Hacker News new | ask | show | jobs
by baldfat 4106 days ago
in R loops are generally frown upon due to this issue.

BUT R is not slow when it comes to parallel processing or using Revolution Anayltics also has speed ups if you need it. R also has dplyr is speedy and the data.tables is even faster. I think the original Julia speed claims were a little biased to Julia and well there is plenty of awesome things about R, but "slow" isn't a far statement. There is a reason why R has grown so much.

Interesting argument for R usage: https://matloff.wordpress.com/2014/05/21/r-beats-python-r-be...

1 comments

"R is slow" refers to the main implementation of the language --- to code written in R --- and is completely fair. The packages you're talking about are mostly written in C or C++ with nice R interfaces. So R as a statistical package or R from a user's perspective is often quite fast, but that's because it is relatively easy to interface with C and C++.

(This comes up often, and I'm not sure why I'm compelled to reply today, but there it is.)

But MANY programming languages work this way.
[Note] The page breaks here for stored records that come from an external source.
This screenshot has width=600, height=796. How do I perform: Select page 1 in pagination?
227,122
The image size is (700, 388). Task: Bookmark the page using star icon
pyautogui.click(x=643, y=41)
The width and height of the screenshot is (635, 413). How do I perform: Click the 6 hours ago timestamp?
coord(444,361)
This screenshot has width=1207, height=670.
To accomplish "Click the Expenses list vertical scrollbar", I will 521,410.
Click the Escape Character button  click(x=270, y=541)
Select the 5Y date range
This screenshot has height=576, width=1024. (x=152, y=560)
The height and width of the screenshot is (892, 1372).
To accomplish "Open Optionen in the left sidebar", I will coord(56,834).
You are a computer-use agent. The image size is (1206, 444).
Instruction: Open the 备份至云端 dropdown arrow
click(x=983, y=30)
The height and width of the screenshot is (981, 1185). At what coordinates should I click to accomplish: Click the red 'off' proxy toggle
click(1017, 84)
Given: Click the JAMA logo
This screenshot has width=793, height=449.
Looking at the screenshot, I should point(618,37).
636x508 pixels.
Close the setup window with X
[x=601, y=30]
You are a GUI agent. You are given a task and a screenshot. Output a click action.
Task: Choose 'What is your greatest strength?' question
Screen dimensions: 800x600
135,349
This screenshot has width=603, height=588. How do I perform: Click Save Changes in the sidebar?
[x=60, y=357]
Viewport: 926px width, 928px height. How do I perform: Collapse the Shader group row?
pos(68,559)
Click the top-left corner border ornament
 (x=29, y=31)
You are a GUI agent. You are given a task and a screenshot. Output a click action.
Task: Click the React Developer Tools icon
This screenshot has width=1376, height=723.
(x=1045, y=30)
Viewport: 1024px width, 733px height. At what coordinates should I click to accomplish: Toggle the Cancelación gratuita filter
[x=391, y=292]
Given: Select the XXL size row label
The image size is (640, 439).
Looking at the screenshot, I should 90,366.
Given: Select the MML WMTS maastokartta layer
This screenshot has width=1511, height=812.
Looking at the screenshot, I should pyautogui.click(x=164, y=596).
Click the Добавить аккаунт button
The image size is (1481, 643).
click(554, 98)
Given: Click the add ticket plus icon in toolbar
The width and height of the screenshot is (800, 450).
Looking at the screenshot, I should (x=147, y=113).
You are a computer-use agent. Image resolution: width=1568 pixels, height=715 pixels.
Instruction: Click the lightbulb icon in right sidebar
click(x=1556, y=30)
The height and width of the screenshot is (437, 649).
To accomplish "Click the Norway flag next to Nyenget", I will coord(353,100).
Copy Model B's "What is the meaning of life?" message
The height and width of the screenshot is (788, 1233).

I would say that coding in R it doesn't matter if it is C or Fortan why say programming in R is slow even though in practice it really isn't with some new solutions?
Many languages are slow. (Or, more concretely, many languages have only slow implementations.) If C or Fortran interfaces are easy, speeding up the language shouldn't necessarily be a priority. But that doesn't make the language itself fast.

As for why this can matter: a big part of my job is designing and prototyping new statistical estimators. "Prototyping" means running them through lots of simulations to explore their properties in small samples. My two options in R are:

1. Program up the estimator in pure R, in which case the simulations can take days to weeks to complete.

2. Program up the estimator in C and write an R interface, in which case the simulations will run 10 to 100 times faster. (Depending on the exact operations used.) The code will take much longer to adjust if I need to change the estimator, which happens frequently, and debugging will take longer.

3. Program up the estimator and simulations in pure C, making it still faster but much more brittle.

This is a fairly iterative process -- I'll typically discover errors in the math as I run the simulations or after I've run them, or the simulations will reveal unappealing properties that need to be fixed. But once I have "good" estimator and "good" simulations, I write it up in a paper and am done with it. (Gross simplification of my actual job, but accurate enough.)

So the distinction between "R's speed" and "C's speed" very much matters, and if R were actually as fast as C it would make my life much easier.

Of course, for people who are "coding in R" by running data analysis in a script the distinction doesn't matter. But I already said that in the comment you're replying to.

Thank you for actually replying and clarifying your statement, I enjoy learning different ways of thinking. I guess I am changing my word for R to "Fast Enough for Me." I can run my scripts in under 20 seconds, but a few years ago it could be 2 or 3 minutes.